Jason Anderson is the head of EU climate and energy policy at WWF’s European Policy Office. He regularly publishes on WWF’s BlogActiv blog.
As the current European Commission winds down, everyone in the climate world is wondering whether DG Clima was a one-off experiment. Will it be reabsorbed into Environment? Added to Energy? Despite decent rationales for each, the strongest argument against it seems to be the need for 28 Commissioners (but surely Education, Culture, Multilingualism and Youth could be split up? I reckon that dealing with youth is a full-time job for sure).
A lot of people will be debating whether Commissioner Hedegaard’s portfolio was specific to the point of isolating her and diminishing her room for manoeuvre. Some figure that adding Clima to Environment doubled the number of supporters for climate action, with both Hedegaard and Potocnik being strong advocates. But if the proof of the pudding is in the eating, then it must be said that action on climate was doled out in very small portions the past five years.

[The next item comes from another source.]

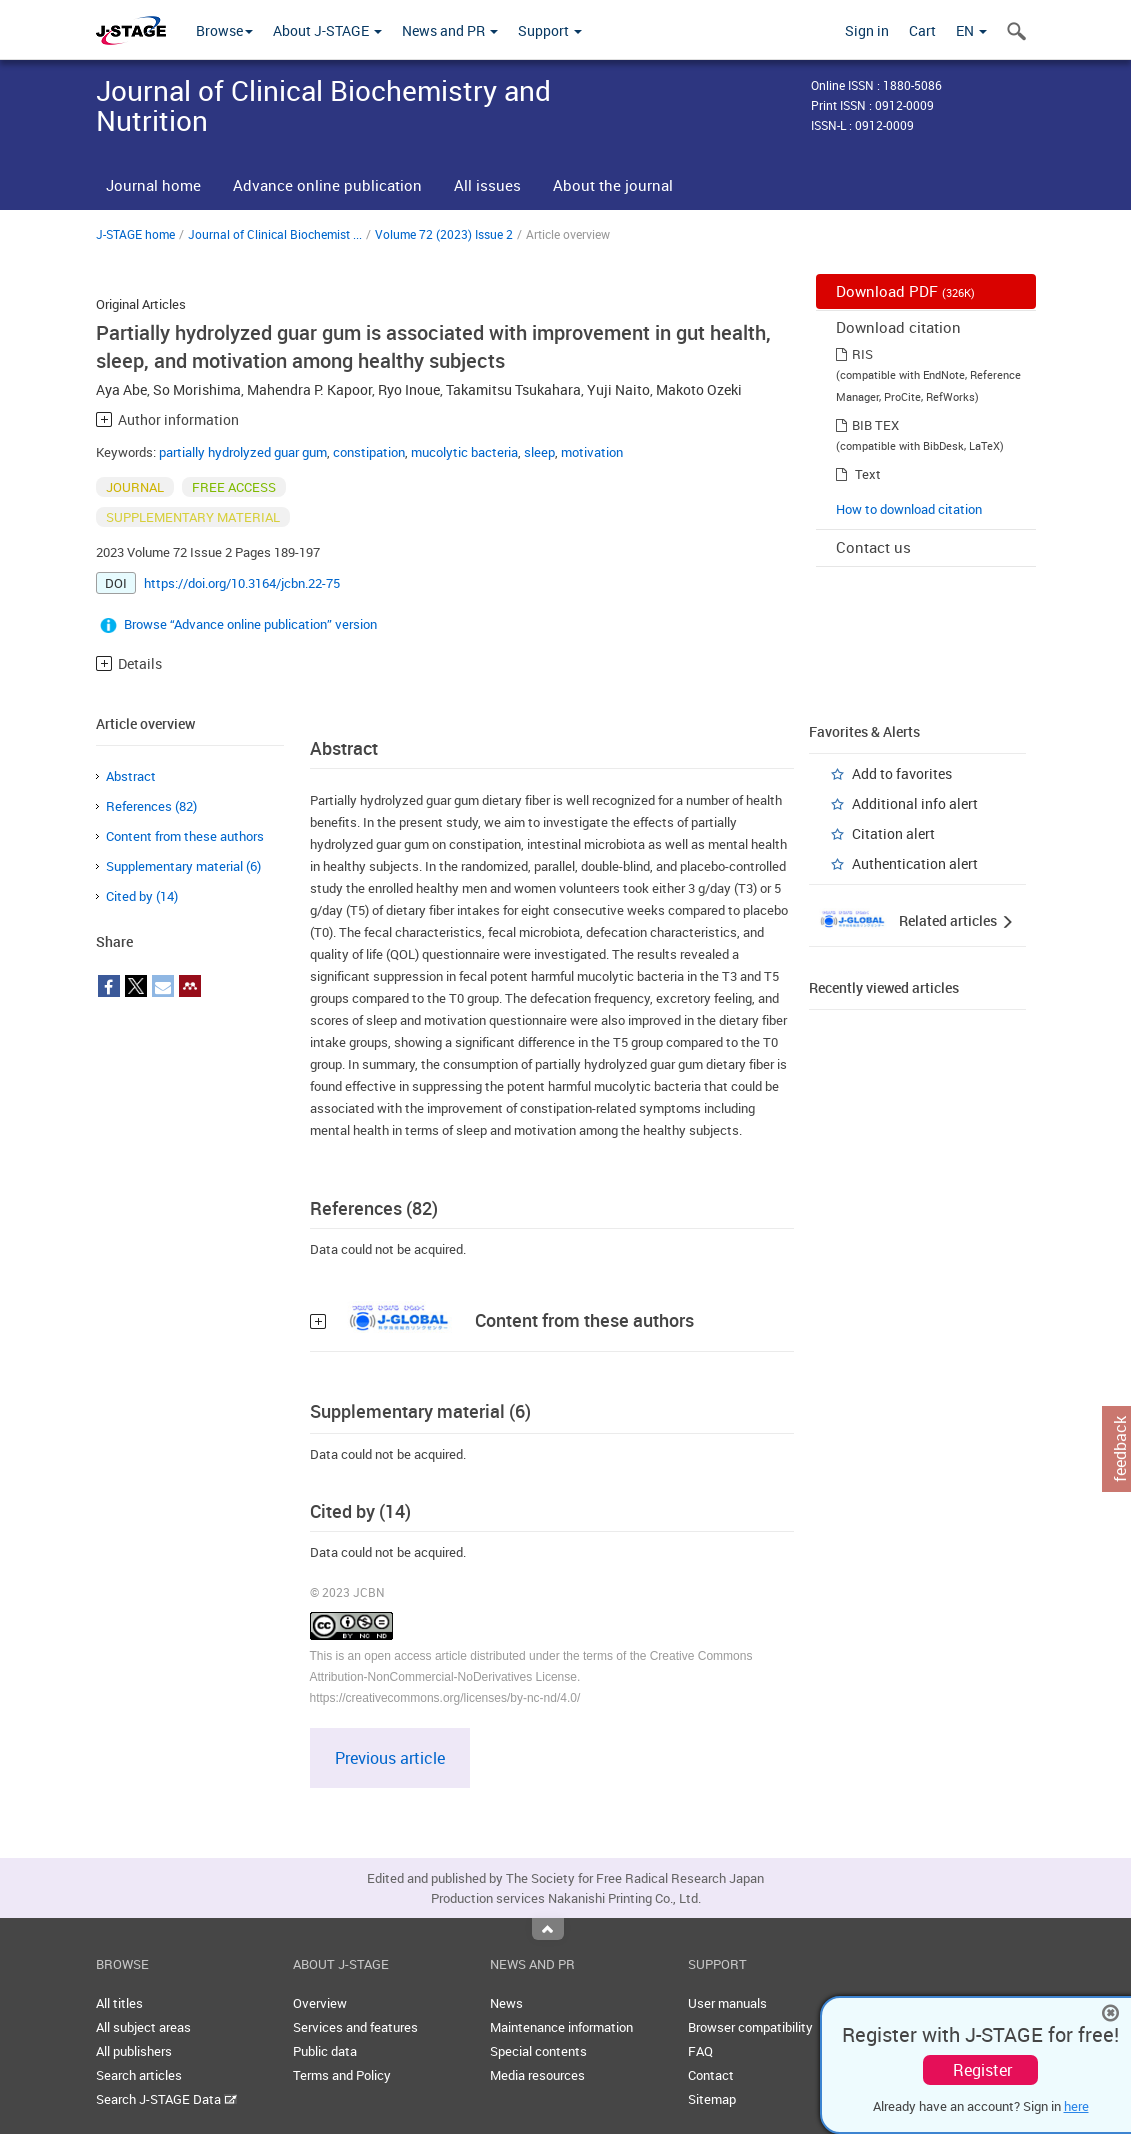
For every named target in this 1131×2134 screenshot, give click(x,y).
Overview (320, 2003)
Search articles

Perhaps the bigger problem is the near total identification of DG Clima with its favourite policy, emissions trading. As an exercise in economic theory, emissions trading only works if everyone is willing to play nice, within its frame of logic. Architects of the system who are now in prominent positions in Clima are like guides on a hiking trail full of switchbacks who keep saying we’ll reach the summit if we manage to get around the next bend, only to find that there’s yet another ascent. And with many of the hiking party complaining the way is too steep, they’ve built in detours and allowed some of the heaviest participants to be borne in sedan chairs (still griping nonetheless). The overall effect is that group is lost in the wilderness, pondering trailmaps and posting selfies in heroic poses.
The 2030 white paper demonstrates how corrosive this ETS obsession can be. Rather than figuring out how much efficiency and renewable energy Europe could achieve, and ensuring that we definitively counter the perverse uptick in coal use, the EC has picked 40% as the politically achievable GHG reduction then limited their ambition on renewables and efficiency to avoid trampling on the ETS. Not only is this approach completely backwards, the ETS will continue to be a paper tiger if the eventual 2+ billion tonnes of excess credits sloshing around aren’t dealt with definitively.
Will the EU’s new approach close the door on coal? Will the ETS help raise auctioning revenue that can be used to support further mitigation and adaptation inside and outside Europe? Will the system maintain a fiction-based approach to protecting industrial competitiveness or will it help those industries invest and innovate?
These are basic questions, and if the answer is ‘but look at how this curve crosses this line in our ETS model!’ then the new Commission, whatever its formation, will urgently need to think outside the box and stop letting theory trump reality. In a world where the USA is putting emissions performance standards on coal plants and Germany is expanding lignite mining, something has surely gone awry.